**TEXT BLOCK:**
_ _ _

Criminal Appeal from the Portage County Municipal Court, Kent Division, Case No. K 06 TRC 01458.


Victor V. Vigluicci, Portage County Prosecutor and Jennifer E. Redman, Assistant Prosecutor, (for Plaintiff-Appellee).

Nancy Scarcella, (for Defendant-Appellant).


{¶ 1} Appellant, Michael L. Barnett, appeals his conviction in the Portage County Municipal Court on a no contest plea to operating a vehicle while intoxicated and failure to obey a traffic control device. At issue is whether the results of field sobriety tests should have been suppressed and whether appellant was prejudiced by ineffective assistance of counsel. For the reasons that follow, we affirm.

{¶ 2} On April 8, 2006, at about 1:00 a.m., Officer Andrew Lumpkins of the Aurora Police Department observed appellant, who was driving a Chevrolet Avalanche truck, make an illegal left-hand turn from State Route 43 onto State Route 306. A posted sign at the intersection indicates, "no left turn," and the traffic light indicates that all traffic must turn right onto Route 306.

{¶ 3} Off. Lumpkins then followed appellant driving northbound on Route 306, and observed appellant veer his truck six inches to the right of the white fog line at the edge of the road. The officer activated his overhead lights, and, upon approaching appellant, asked to see his driver's license. Appellant fumbled through other papers in his wallet before locating his license. At that time the officer smelled alcohol coming from appellant's person. The officer asked appellant if he had been drinking alcohol, and appellant said he had had two drinks. The officer asked appellant to exit his vehicle to take field sobriety tests.

_ _ _

**DATA SUPPLIED:**
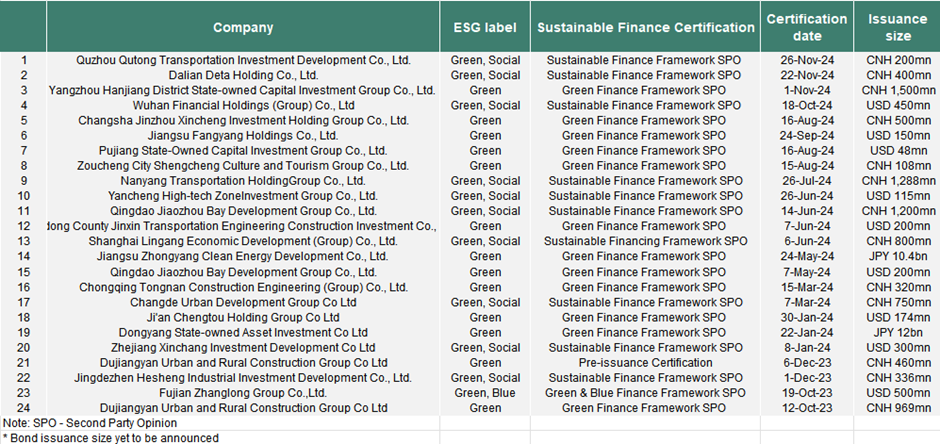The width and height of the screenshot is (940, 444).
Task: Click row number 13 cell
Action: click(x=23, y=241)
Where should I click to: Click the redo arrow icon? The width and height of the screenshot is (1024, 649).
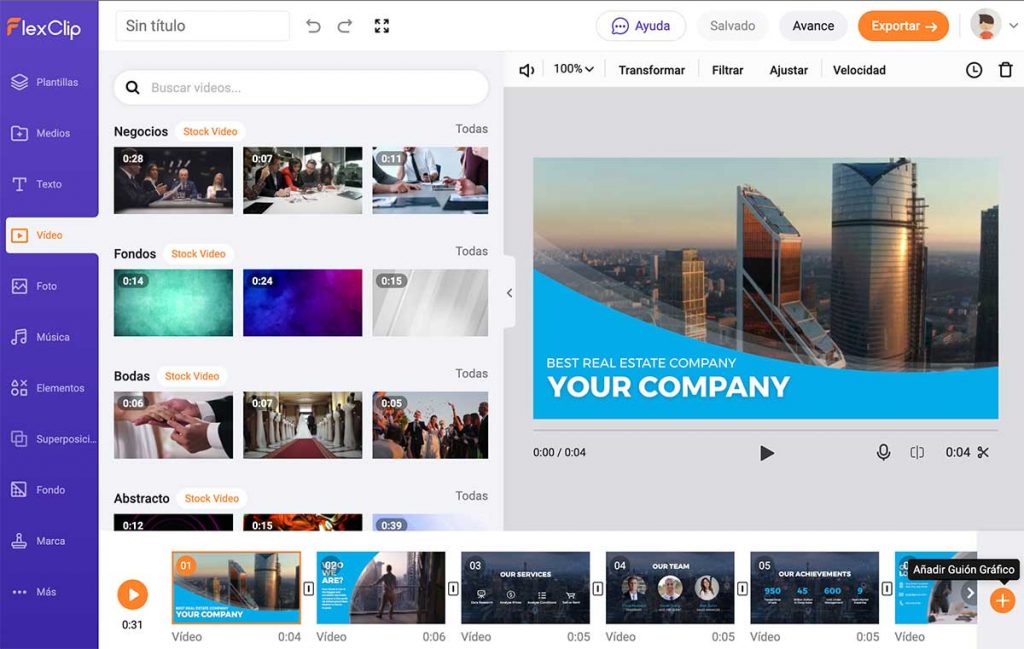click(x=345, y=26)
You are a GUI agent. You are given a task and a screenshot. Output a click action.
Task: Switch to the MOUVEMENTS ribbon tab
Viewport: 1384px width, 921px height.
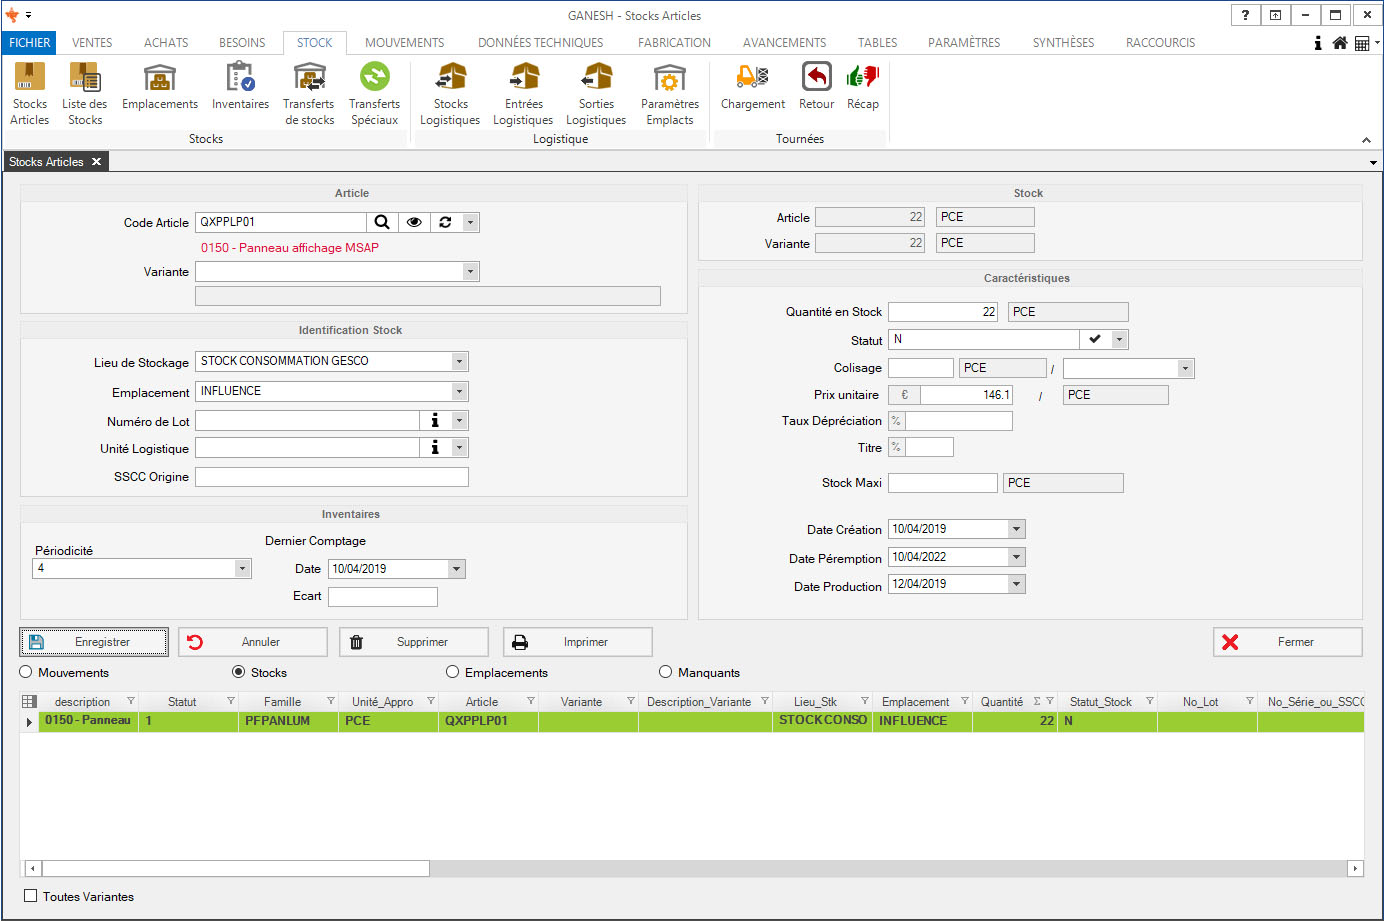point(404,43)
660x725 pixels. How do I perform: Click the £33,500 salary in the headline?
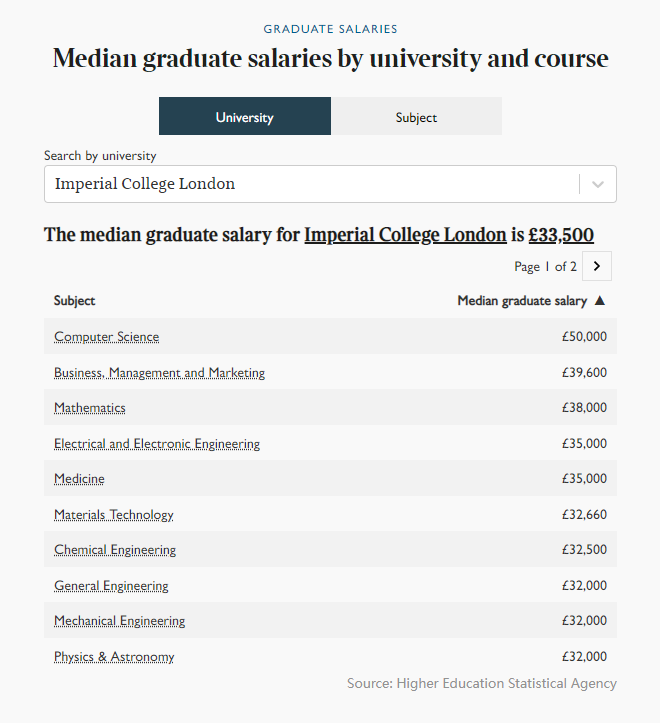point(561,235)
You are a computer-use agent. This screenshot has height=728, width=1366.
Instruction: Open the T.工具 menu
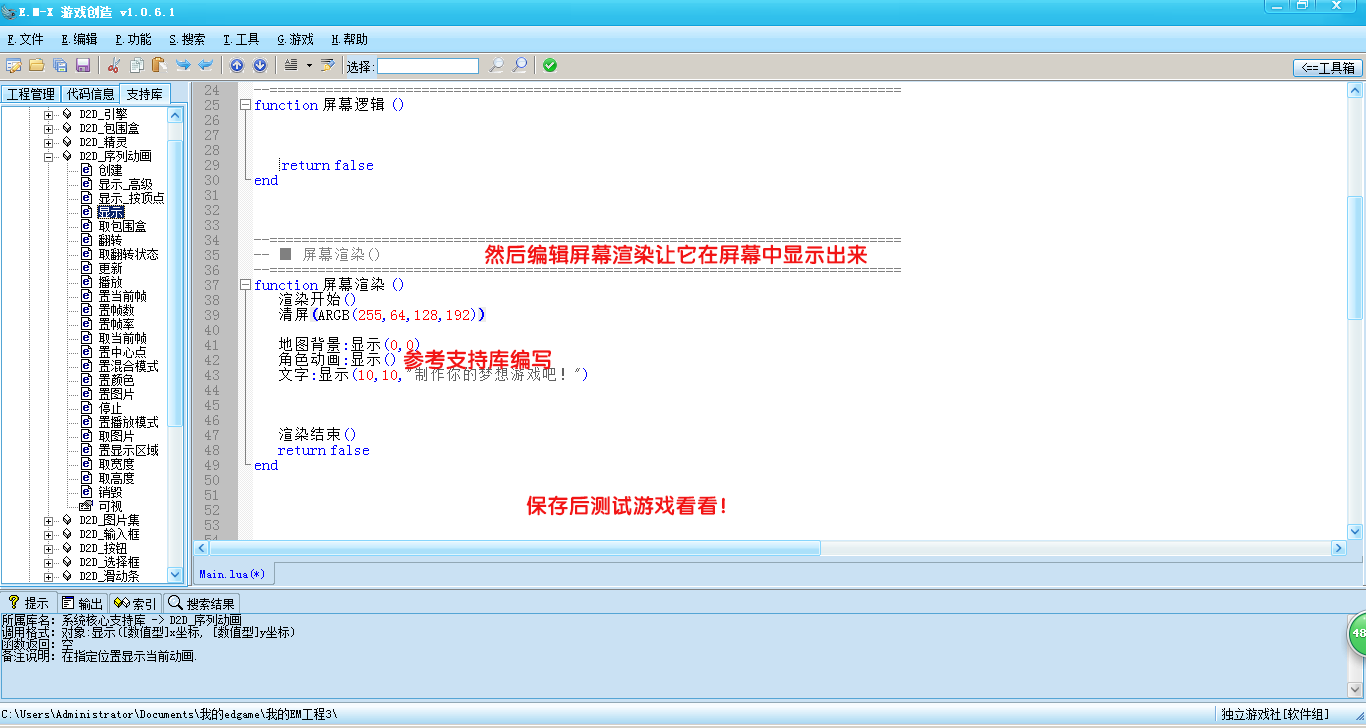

_ _ _

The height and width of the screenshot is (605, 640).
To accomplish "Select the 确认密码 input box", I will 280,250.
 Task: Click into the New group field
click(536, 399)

_ _ _

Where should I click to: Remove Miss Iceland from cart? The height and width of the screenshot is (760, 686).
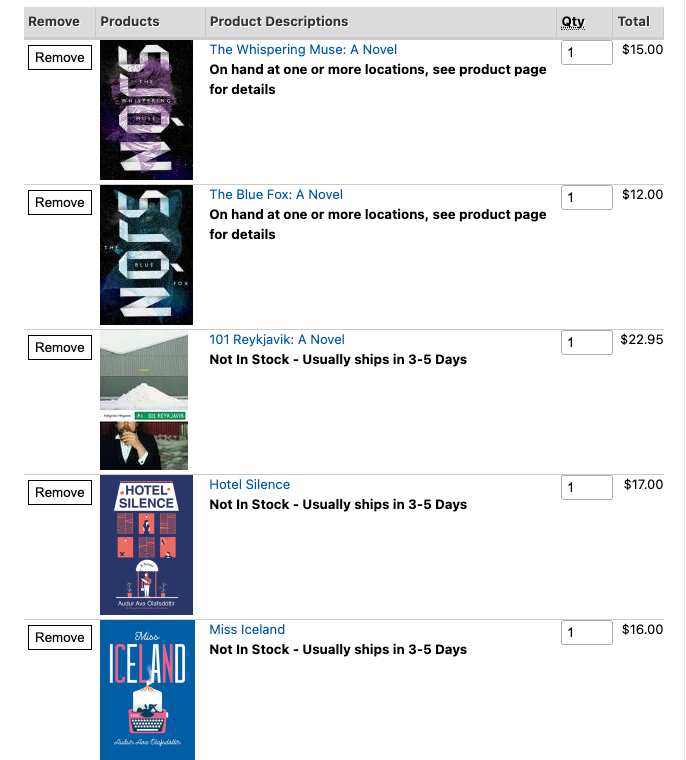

_ _ _

**SET OF TASKS:**
(A) Shift every coordinate in the answers of the records up by 61, and give the lines again with their requests. Begin at the line that has "The height and width of the screenshot is (605, 640)." and stop after the line that has "click(536, 399)".
(B) Carry on the appeal opinion from where it stops.
These records are unrelated to the appeal opinion.

**SOLVED PROBLEMS:**
(A)
The height and width of the screenshot is (605, 640).
To accomplish "Select the 确认密码 input box", I will 341,311.
 Task: Click into the New group field
click(597, 460)

(B)
{¶ 4} Off. Lumpkins testified he successfully completed training in DUI interdiction in 2003. He obtained field sobriety test training according to National Highway Traffic Safety Administration ("NHTSA") standards. He successfully completed this training, and is certified to perform field sobriety testing in Ohio.

{¶ 5} After appellant exited his vehicle, another officer at the scene Off. Kalk administered the portable breath test to appellant. The trial court subsequently suppressed the results of that test. Thereafter, Off. Lumpkins administered the horizontal gaze nystagmus ("HGN") test to appellant. The court also suppressed the results of this test.

{¶ 6} Off. Lumpkins then conducted the one-leg stand test. The test was administered on the roadside. The road was level and straight. In describing the procedures he follows in administering this test, the officer testified he tells the defendant to stand with his feet together and hands to the side, and to remain in this position during the instruction phase. He tells the defendant to lift either foot about six inches above the ground; point that toe while looking at it; keep his hands to his side; and count up to thirty or until he tells the defendant to stop.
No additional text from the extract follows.